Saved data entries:
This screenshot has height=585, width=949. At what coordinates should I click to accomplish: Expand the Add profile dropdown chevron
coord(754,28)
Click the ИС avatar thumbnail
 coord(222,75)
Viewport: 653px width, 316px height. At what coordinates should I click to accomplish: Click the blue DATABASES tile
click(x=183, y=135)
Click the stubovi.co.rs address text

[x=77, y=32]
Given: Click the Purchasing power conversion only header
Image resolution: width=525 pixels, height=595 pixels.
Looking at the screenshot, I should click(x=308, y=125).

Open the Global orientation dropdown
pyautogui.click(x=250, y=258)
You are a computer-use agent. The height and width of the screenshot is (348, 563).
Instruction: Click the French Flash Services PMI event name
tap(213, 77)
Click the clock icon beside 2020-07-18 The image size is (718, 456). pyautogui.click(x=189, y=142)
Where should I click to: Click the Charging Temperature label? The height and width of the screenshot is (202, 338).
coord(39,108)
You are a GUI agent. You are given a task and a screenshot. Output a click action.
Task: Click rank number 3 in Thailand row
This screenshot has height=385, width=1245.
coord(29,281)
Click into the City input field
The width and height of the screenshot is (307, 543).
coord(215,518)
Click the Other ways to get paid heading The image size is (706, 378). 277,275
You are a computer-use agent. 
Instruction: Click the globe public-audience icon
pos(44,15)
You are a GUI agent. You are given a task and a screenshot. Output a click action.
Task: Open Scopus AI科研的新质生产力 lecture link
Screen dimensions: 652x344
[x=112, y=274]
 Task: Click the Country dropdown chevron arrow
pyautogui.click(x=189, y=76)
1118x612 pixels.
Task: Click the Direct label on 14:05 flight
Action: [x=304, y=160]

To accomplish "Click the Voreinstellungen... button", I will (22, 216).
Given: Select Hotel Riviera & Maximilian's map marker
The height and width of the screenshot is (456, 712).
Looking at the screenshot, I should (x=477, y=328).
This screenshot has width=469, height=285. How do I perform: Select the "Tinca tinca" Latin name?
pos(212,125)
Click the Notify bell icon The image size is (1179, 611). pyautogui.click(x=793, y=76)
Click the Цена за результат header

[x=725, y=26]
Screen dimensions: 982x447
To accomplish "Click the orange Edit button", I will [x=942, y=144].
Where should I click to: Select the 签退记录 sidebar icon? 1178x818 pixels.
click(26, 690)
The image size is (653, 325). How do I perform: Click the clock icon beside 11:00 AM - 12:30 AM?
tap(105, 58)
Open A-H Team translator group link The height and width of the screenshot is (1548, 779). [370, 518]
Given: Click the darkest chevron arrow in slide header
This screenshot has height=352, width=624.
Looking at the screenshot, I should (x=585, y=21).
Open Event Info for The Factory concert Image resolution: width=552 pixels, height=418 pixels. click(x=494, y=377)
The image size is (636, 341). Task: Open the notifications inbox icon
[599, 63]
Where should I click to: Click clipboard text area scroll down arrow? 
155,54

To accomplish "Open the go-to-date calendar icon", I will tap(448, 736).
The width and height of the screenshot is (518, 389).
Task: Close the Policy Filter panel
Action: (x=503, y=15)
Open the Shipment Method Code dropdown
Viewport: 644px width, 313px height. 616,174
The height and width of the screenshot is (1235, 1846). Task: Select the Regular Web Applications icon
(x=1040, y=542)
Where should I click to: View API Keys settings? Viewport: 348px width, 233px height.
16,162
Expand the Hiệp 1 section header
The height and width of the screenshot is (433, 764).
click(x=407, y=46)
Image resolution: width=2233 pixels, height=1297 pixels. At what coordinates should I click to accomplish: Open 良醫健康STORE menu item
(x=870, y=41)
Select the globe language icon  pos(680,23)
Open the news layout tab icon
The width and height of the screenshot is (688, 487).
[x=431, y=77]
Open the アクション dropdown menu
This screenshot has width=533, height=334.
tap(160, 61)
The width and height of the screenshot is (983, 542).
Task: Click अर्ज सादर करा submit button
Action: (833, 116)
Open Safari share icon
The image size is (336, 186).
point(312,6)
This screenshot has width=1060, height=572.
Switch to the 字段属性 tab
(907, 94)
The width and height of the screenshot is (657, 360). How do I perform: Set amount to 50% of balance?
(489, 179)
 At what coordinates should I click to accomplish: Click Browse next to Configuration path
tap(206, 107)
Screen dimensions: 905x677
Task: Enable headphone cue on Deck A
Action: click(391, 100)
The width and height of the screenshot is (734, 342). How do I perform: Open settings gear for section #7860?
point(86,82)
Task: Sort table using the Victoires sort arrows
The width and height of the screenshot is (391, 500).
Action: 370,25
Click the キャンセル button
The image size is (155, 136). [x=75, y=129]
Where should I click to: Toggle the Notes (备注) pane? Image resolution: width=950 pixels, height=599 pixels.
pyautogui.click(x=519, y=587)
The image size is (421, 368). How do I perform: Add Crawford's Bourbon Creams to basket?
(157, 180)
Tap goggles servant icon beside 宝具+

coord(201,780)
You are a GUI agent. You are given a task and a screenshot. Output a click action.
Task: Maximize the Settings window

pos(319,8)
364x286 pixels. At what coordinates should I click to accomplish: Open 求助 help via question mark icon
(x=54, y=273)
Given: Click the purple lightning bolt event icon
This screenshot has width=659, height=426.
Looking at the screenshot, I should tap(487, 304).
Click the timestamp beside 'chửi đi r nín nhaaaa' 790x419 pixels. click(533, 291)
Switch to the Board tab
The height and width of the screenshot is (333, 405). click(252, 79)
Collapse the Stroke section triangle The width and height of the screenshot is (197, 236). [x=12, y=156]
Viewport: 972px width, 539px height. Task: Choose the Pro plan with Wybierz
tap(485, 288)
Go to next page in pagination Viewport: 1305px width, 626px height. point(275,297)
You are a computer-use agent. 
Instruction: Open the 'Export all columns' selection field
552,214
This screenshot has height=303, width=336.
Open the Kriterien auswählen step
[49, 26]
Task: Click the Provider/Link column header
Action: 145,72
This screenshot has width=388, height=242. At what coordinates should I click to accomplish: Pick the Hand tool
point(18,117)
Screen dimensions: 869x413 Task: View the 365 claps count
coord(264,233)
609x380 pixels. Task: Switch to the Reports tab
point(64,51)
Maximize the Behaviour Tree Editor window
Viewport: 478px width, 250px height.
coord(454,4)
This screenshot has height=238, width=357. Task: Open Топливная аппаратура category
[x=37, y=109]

[Problem description]: Your task is to retype all of the records exactly.

[Output of the exercise]:
This screenshot has height=585, width=949. At what coordinates should I click to accomplish: Expand the Add profile dropdown chevron
coord(754,28)
Click the ИС avatar thumbnail
 coord(222,75)
Viewport: 653px width, 316px height. At what coordinates should I click to accomplish: Click the blue DATABASES tile
click(x=183, y=135)
Click the stubovi.co.rs address text

[x=77, y=32]
Given: Click the Purchasing power conversion only header
Image resolution: width=525 pixels, height=595 pixels.
Looking at the screenshot, I should click(x=308, y=125).

Open the Global orientation dropdown
pyautogui.click(x=250, y=258)
You are a computer-use agent. The height and width of the screenshot is (348, 563).
Instruction: Click the French Flash Services PMI event name
tap(213, 77)
Click the clock icon beside 2020-07-18 The image size is (718, 456). pyautogui.click(x=189, y=142)
Where should I click to: Click the Charging Temperature label? The height and width of the screenshot is (202, 338).
coord(39,108)
You are a GUI agent. You are given a task and a screenshot. Output a click action.
Task: Click rank number 3 in Thailand row
This screenshot has height=385, width=1245.
coord(29,281)
Click into the City input field
The width and height of the screenshot is (307, 543).
coord(215,518)
Click the Other ways to get paid heading The image size is (706, 378). 277,275
You are a computer-use agent. 
Instruction: Click the globe public-audience icon
pos(44,15)
You are a GUI agent. You are given a task and a screenshot. Output a click action.
Task: Open Scopus AI科研的新质生产力 lecture link
Screen dimensions: 652x344
[x=112, y=274]
 Task: Click the Country dropdown chevron arrow
pyautogui.click(x=189, y=76)
1118x612 pixels.
Task: Click the Direct label on 14:05 flight
Action: [x=304, y=160]

To accomplish "Click the Voreinstellungen... button", I will (22, 216).
Given: Select Hotel Riviera & Maximilian's map marker
The height and width of the screenshot is (456, 712).
Looking at the screenshot, I should (x=477, y=328).
This screenshot has width=469, height=285. How do I perform: Select the "Tinca tinca" Latin name?
pos(212,125)
Click the Notify bell icon The image size is (1179, 611). pyautogui.click(x=793, y=76)
Click the Цена за результат header

[x=725, y=26]
Screen dimensions: 982x447
To accomplish "Click the orange Edit button", I will [x=942, y=144].
Where should I click to: Select the 签退记录 sidebar icon? 1178x818 pixels.
click(26, 690)
The image size is (653, 325). How do I perform: Click the clock icon beside 11:00 AM - 12:30 AM?
tap(105, 58)
Open A-H Team translator group link The height and width of the screenshot is (1548, 779). [370, 518]
Given: Click the darkest chevron arrow in slide header
This screenshot has height=352, width=624.
Looking at the screenshot, I should (x=585, y=21).
Open Event Info for The Factory concert Image resolution: width=552 pixels, height=418 pixels. click(x=494, y=377)
The image size is (636, 341). Task: Open the notifications inbox icon
[599, 63]
Where should I click to: Click clipboard text area scroll down arrow? 
155,54

To accomplish "Open the go-to-date calendar icon", I will tap(448, 736).
The width and height of the screenshot is (518, 389).
Task: Close the Policy Filter panel
Action: (x=503, y=15)
Open the Shipment Method Code dropdown
Viewport: 644px width, 313px height. 616,174
The height and width of the screenshot is (1235, 1846). Task: Select the Regular Web Applications icon
(x=1040, y=542)
Where should I click to: View API Keys settings? Viewport: 348px width, 233px height.
16,162
Expand the Hiệp 1 section header
The height and width of the screenshot is (433, 764).
click(x=407, y=46)
Image resolution: width=2233 pixels, height=1297 pixels. At what coordinates should I click to accomplish: Open 良醫健康STORE menu item
(x=870, y=41)
Select the globe language icon  pos(680,23)
Open the news layout tab icon
The width and height of the screenshot is (688, 487).
[x=431, y=77]
Open the アクション dropdown menu
This screenshot has width=533, height=334.
tap(160, 61)
The width and height of the screenshot is (983, 542).
Task: Click अर्ज सादर करा submit button
Action: (833, 116)
Open Safari share icon
The image size is (336, 186).
point(312,6)
This screenshot has width=1060, height=572.
Switch to the 字段属性 tab
(907, 94)
The width and height of the screenshot is (657, 360). How do I perform: Set amount to 50% of balance?
(489, 179)
 At what coordinates should I click to accomplish: Click Browse next to Configuration path
tap(206, 107)
Screen dimensions: 905x677
Task: Enable headphone cue on Deck A
Action: click(391, 100)
The width and height of the screenshot is (734, 342). How do I perform: Open settings gear for section #7860?
point(86,82)
Task: Sort table using the Victoires sort arrows
The width and height of the screenshot is (391, 500).
Action: 370,25
Click the キャンセル button
The image size is (155, 136). [x=75, y=129]
Where should I click to: Toggle the Notes (备注) pane? Image resolution: width=950 pixels, height=599 pixels.
pyautogui.click(x=519, y=587)
The image size is (421, 368). How do I perform: Add Crawford's Bourbon Creams to basket?
(157, 180)
Tap goggles servant icon beside 宝具+

coord(201,780)
You are a GUI agent. You are given a task and a screenshot. Output a click action.
Task: Maximize the Settings window

pos(319,8)
364x286 pixels. At what coordinates should I click to accomplish: Open 求助 help via question mark icon
(x=54, y=273)
Given: Click the purple lightning bolt event icon
This screenshot has width=659, height=426.
Looking at the screenshot, I should tap(487, 304).
Click the timestamp beside 'chửi đi r nín nhaaaa' 790x419 pixels. click(533, 291)
Switch to the Board tab
The height and width of the screenshot is (333, 405). click(252, 79)
Collapse the Stroke section triangle The width and height of the screenshot is (197, 236). [x=12, y=156]
Viewport: 972px width, 539px height. Task: Choose the Pro plan with Wybierz
tap(485, 288)
Go to next page in pagination Viewport: 1305px width, 626px height. point(275,297)
You are a computer-use agent. 
Instruction: Open the 'Export all columns' selection field
552,214
This screenshot has height=303, width=336.
Open the Kriterien auswählen step
[49, 26]
Task: Click the Provider/Link column header
Action: 145,72
This screenshot has width=388, height=242. At what coordinates should I click to accomplish: Pick the Hand tool
point(18,117)
Screen dimensions: 869x413 Task: View the 365 claps count
coord(264,233)
609x380 pixels. Task: Switch to the Reports tab
point(64,51)
Maximize the Behaviour Tree Editor window
Viewport: 478px width, 250px height.
coord(454,4)
This screenshot has height=238, width=357. Task: Open Топливная аппаратура category
[x=37, y=109]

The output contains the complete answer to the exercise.